John, I can understand your approach, even if it didn't work for me in this situation. I'm not a full-time standard/ontology developer, and rather new to formal standard development. All of what I do here I have to do on the side with deadlines piling up elsewhere. Sometimes I don't have the leisure to dive into the background to triple check that I avoid mistakes or to correct mistakes. In such situations, when mistakes nevertheless require me to dive into the background because they have to be corrected, mistakes become very costly. When such situations accumulate, I won't be able to continue to contribute. At the same time, mistakes are how we learn and new solutions can emerge. Thus, if they become too costly for too many members of the community, development over time will stall and old, potentially outdated structures can't be overhauled and renewed. This is a general observation and not necessarily saying something about Darwin Core's structure, I simply don't have the experience and overview for an assessment. Still, see below.

In the overall context I and likely we are finding us in, I appreciate it when small edits come with sufficient information to quickly correct and update. That will allow me and everybody to focus on the larger tasks that are on the table.

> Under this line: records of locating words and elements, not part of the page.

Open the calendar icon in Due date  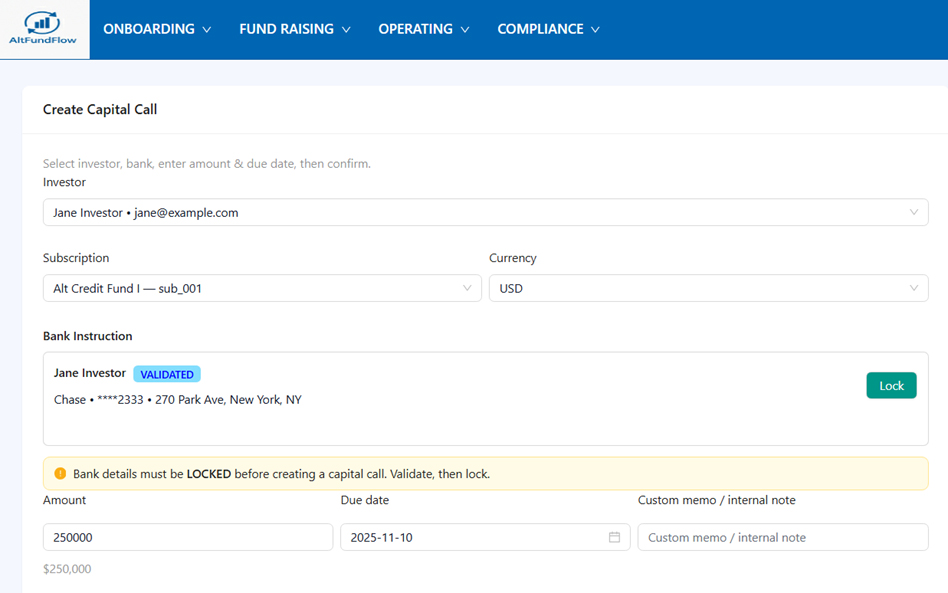click(x=614, y=537)
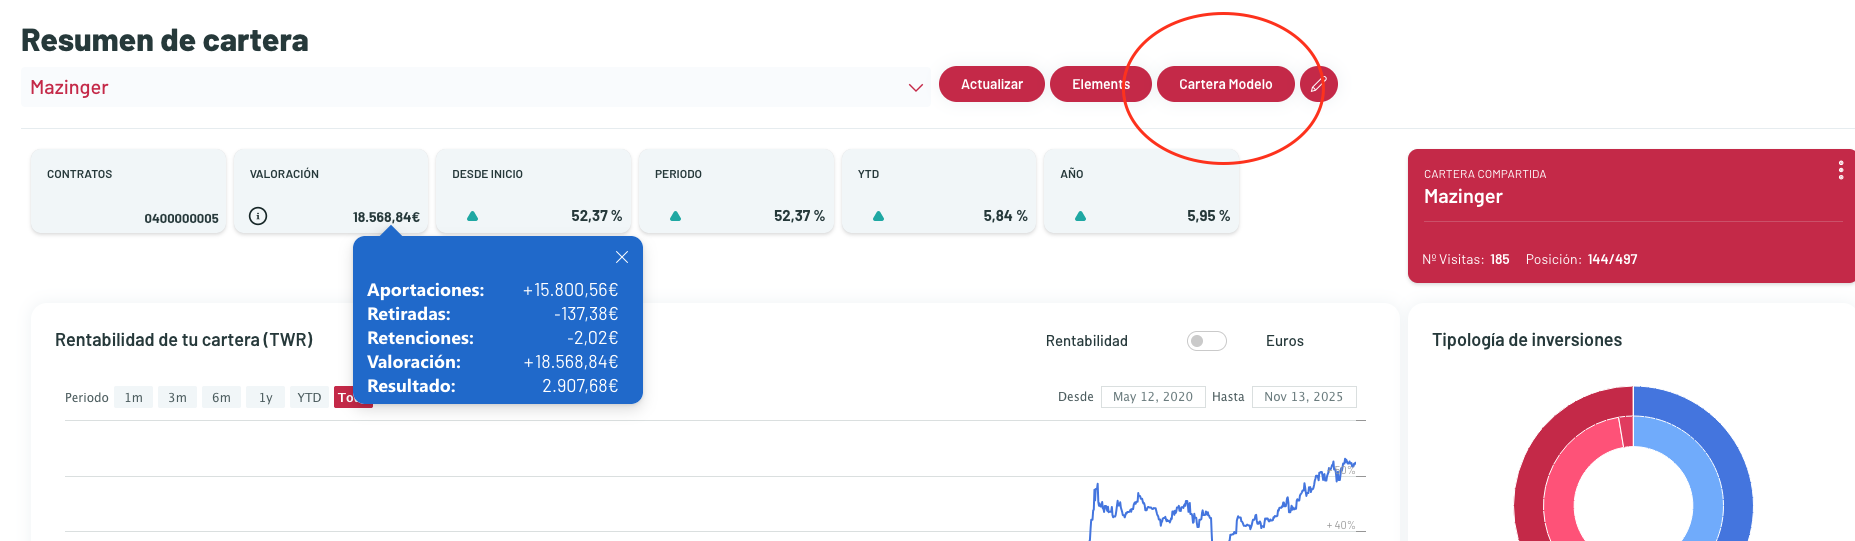Expand the Mazinger portfolio dropdown
Image resolution: width=1855 pixels, height=541 pixels.
[x=915, y=88]
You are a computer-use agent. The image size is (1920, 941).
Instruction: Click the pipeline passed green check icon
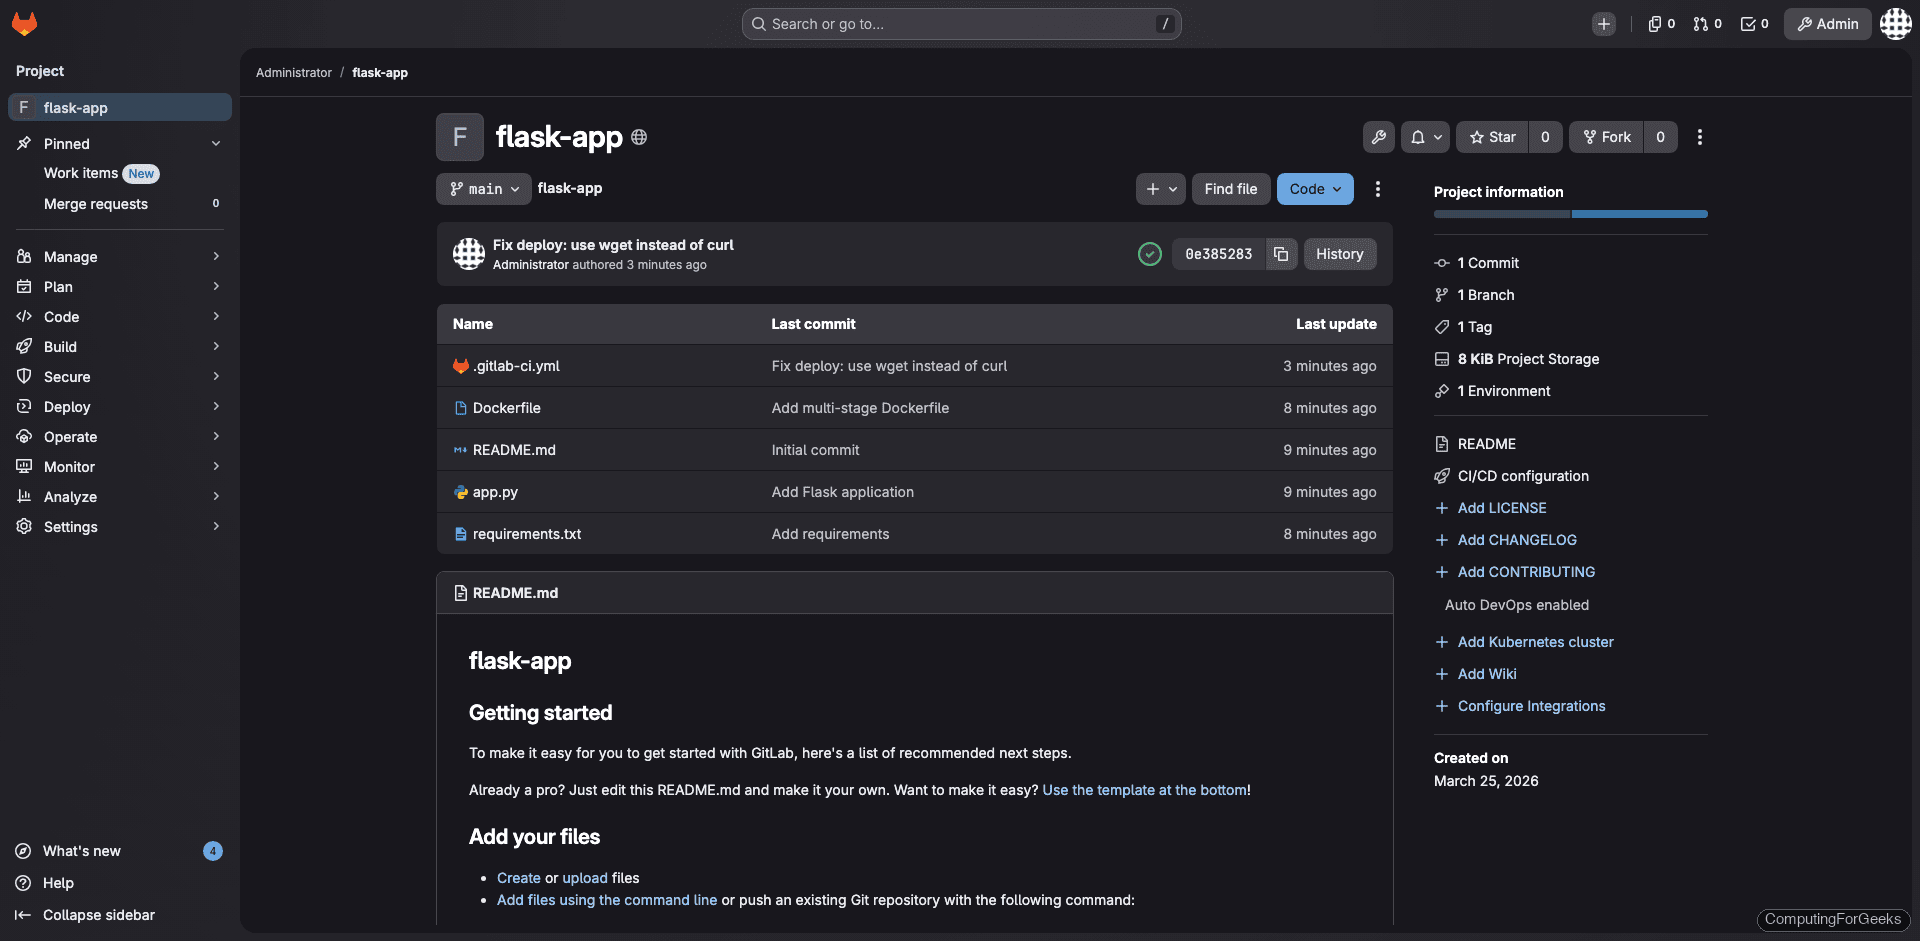pos(1150,254)
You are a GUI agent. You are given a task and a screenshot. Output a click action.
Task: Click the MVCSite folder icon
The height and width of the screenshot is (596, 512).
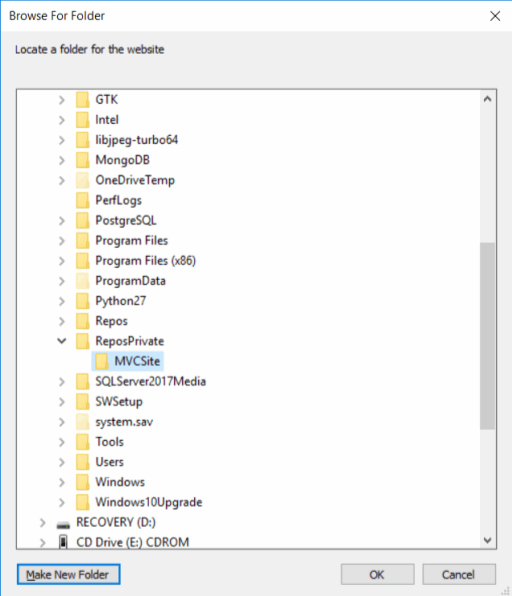click(101, 361)

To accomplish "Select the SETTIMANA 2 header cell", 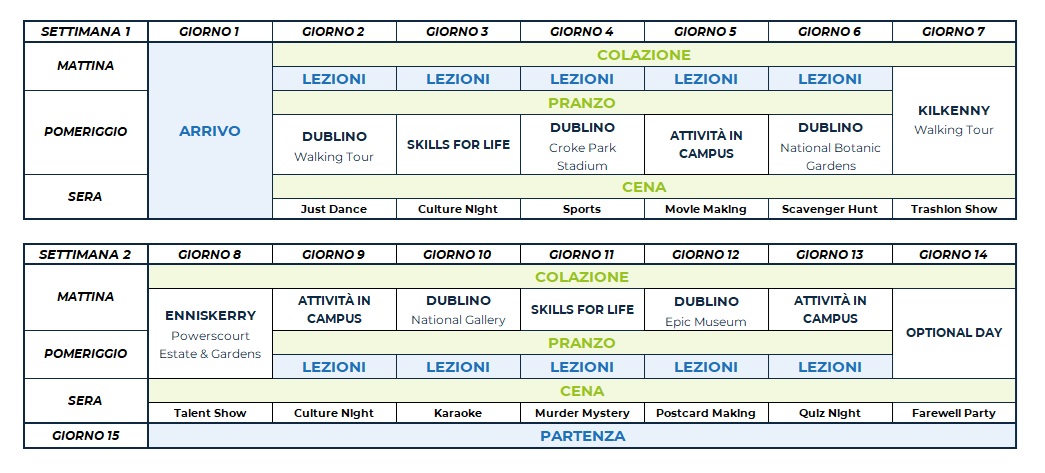I will [x=86, y=254].
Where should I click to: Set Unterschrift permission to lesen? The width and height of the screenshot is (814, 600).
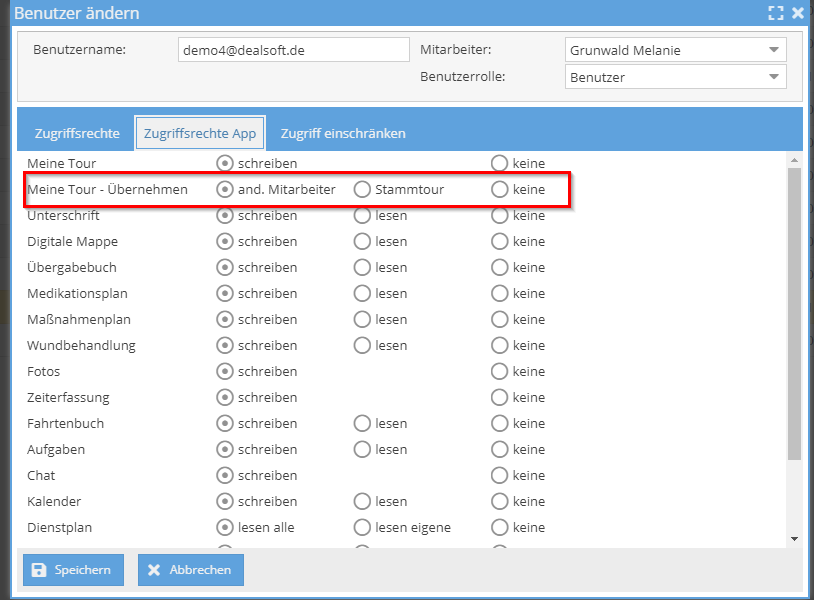coord(362,215)
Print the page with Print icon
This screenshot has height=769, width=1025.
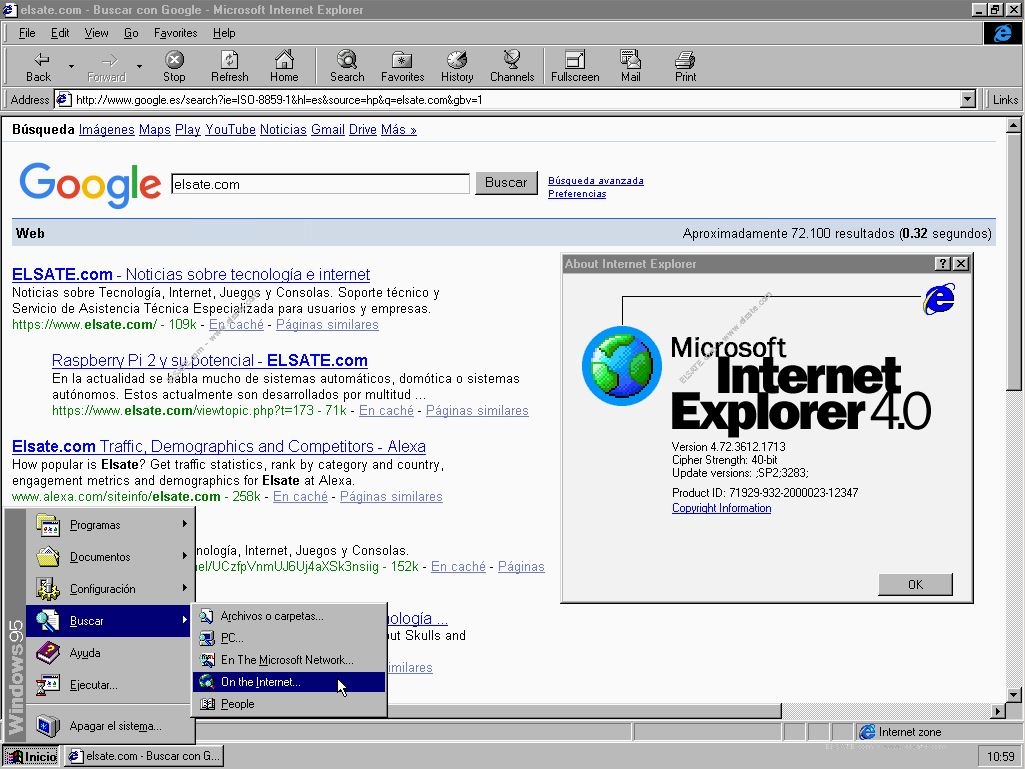click(x=685, y=66)
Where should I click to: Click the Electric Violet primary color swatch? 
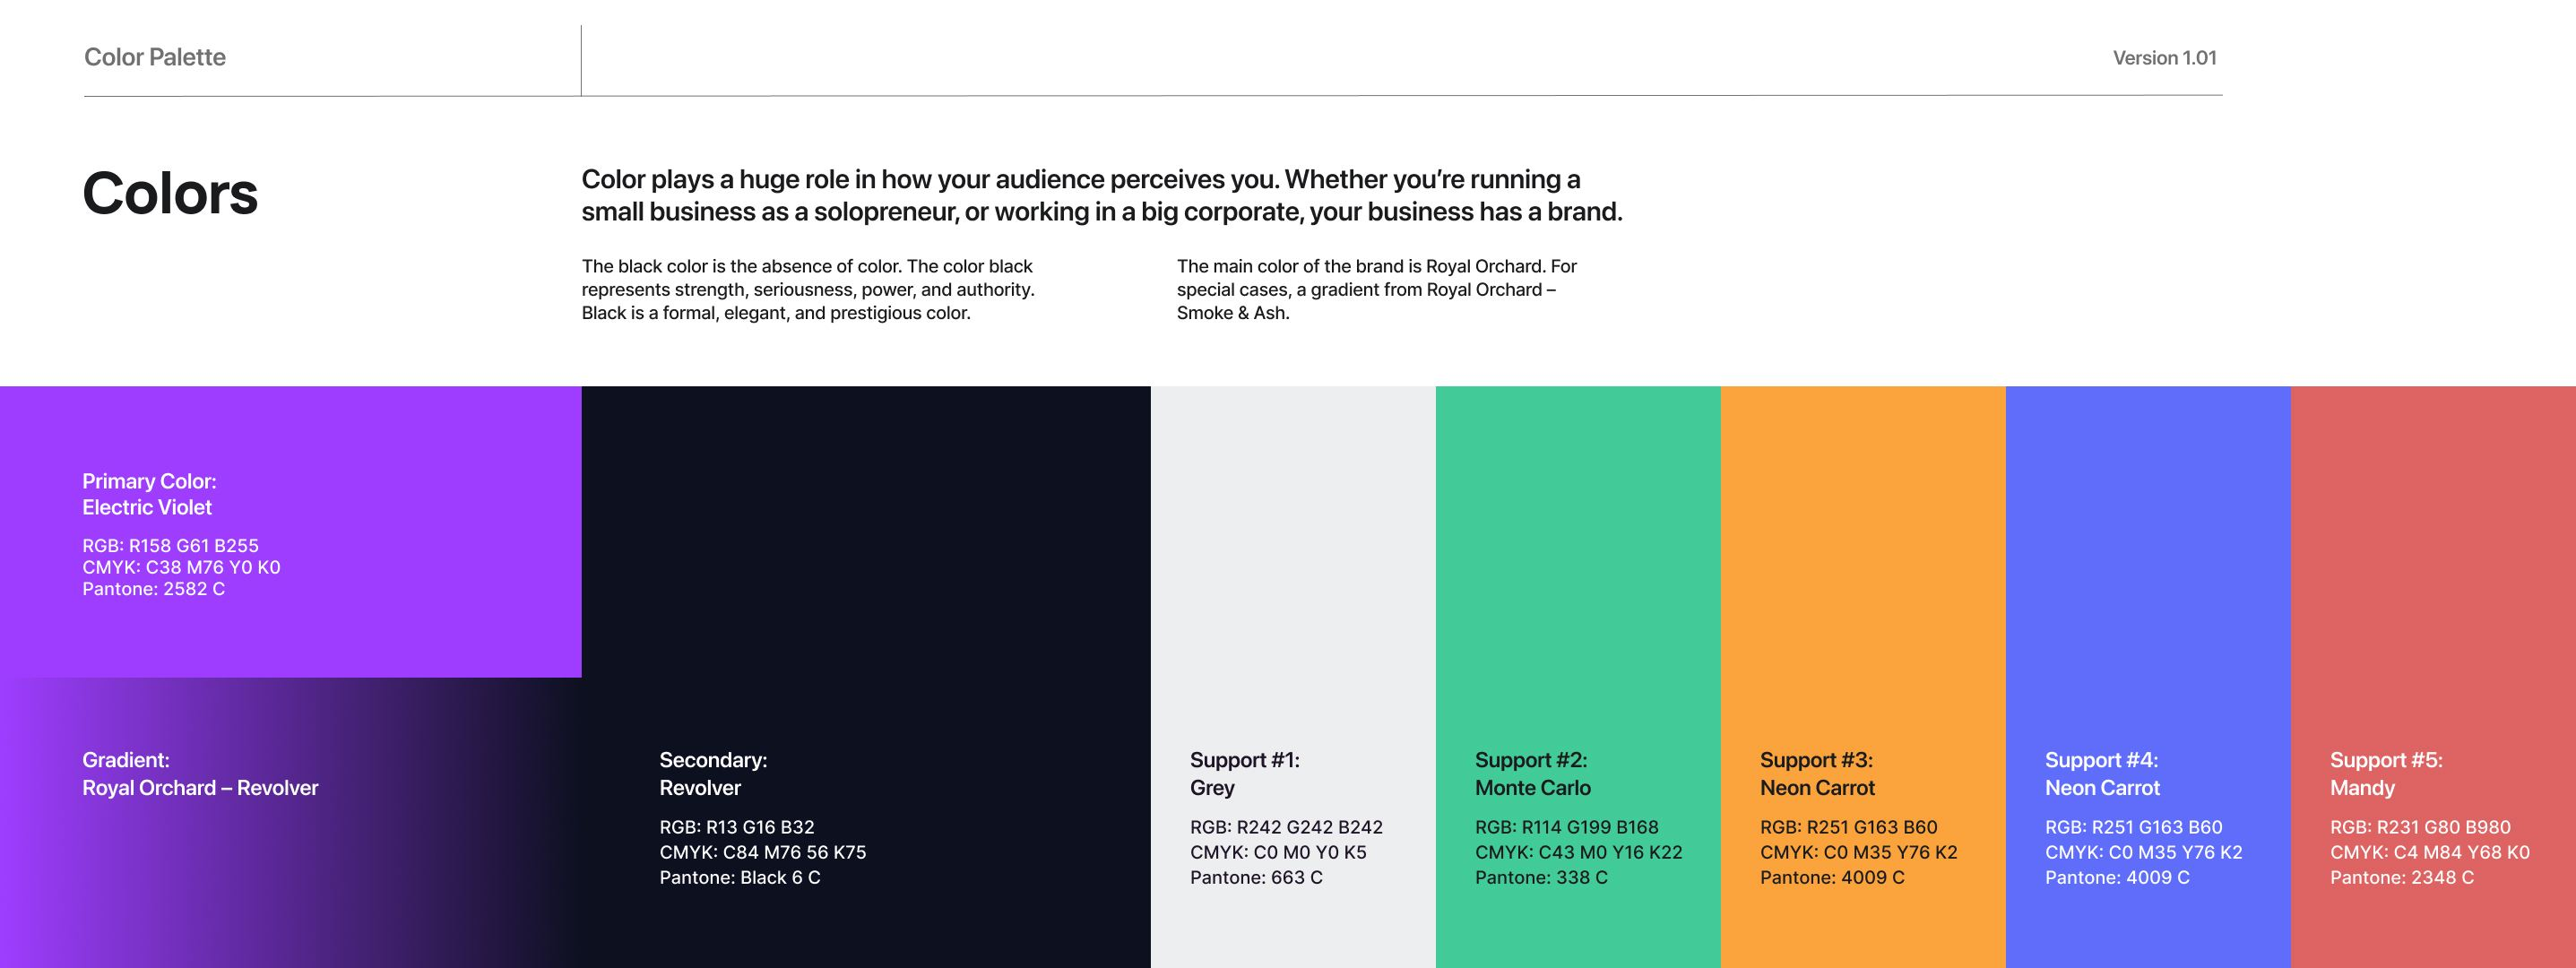pyautogui.click(x=290, y=531)
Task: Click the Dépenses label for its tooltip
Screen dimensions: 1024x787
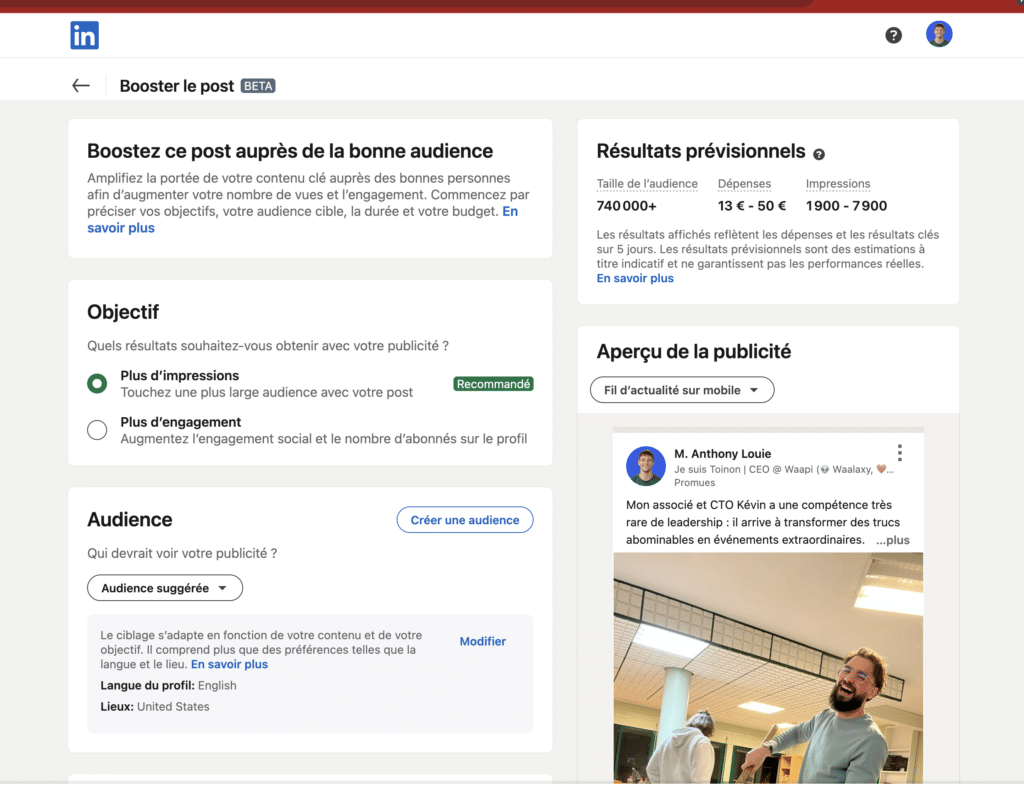Action: coord(743,183)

One of those larger tasks is that it seems to me that most of our discussions in the Material Sample group come back again and again to questions of structure and meaning/reasoning. Maybe it is time to consciously start to explore what a semantic layer will require and what such development will mean and need.

We might find out that as TDWG/Darwin Core community we have already quite a lot of building blocks in place and are much further along than we think. Or an assessment will show that without a dedicated group of sufficiently diverse full-time developers it's just not feasible. Likely, reality will be a mix of both.

tucotuco commented 1 year ago

One of those larger tasks is that it seems to me that most of our discussions in the Material Sample group come back again and again to questions of structure and meaning/reasoning. Maybe it is time to consciously start to explore what a semantic layer will require and what such development will mean and need.

We might find out that as TDWG/Darwin Core community we have already quite a lot of building blocks in place and are much further along than we think. Or an assessment will show that without a dedicated group of sufficiently diverse full-time developers it's just not feasible. Likely, reality will be a mix of both.

Amidst the 2021 Darwin Core public review the related open issue https://github.com/tdwg/dwc/issues/302 was labeled as requiring a Task Group. Early on in the Material Sample Task Group we talked about scope and whether an attempt should be made to try to solve both at the same time. I think the prospect was deemed too large at the time.

Since July 2021 I have been working on the GBIF Unified Model through an open process based on real-world use cases that are targeted at solving current challenges to data-sharing, aggregation and use. From the document describing that project:

"With successful prototypical implementations covering a subset of carefully-reviewed use cases, we are confident that there will be sufficient accumulated practical experience for the Darwin Core Maintenance Group to form a Task Group to foster changes in the Darwin Core standard in support of putting this work into practice backed by a standards framework. In addition, we hope that the Unified Model emerging from expert public review and implementation of a broad range of use cases can contribute useful experience to inform the basis of a TDWG-wide semantic model."

Work on that project continues. With each additional use case, the model gets tested and refined to meet the new challenges presented. Though many parts of the model seem to be solid under testing, other parts seem to have many different possible solutions and it isn't yet clear if there is one best way. I think the Unified Model work has an immense amount to offer toward a "TDWG-wide semantic model". Some of it, such as eventType and MaterialEntity, could be immediately useful for Darwin Core as well. As for this Task Group, I think it comes down to the question of scope again. So far, every time we have addressed the question of semantics, the answer has been to stay focused so as not to derail the work that can be immediately useful.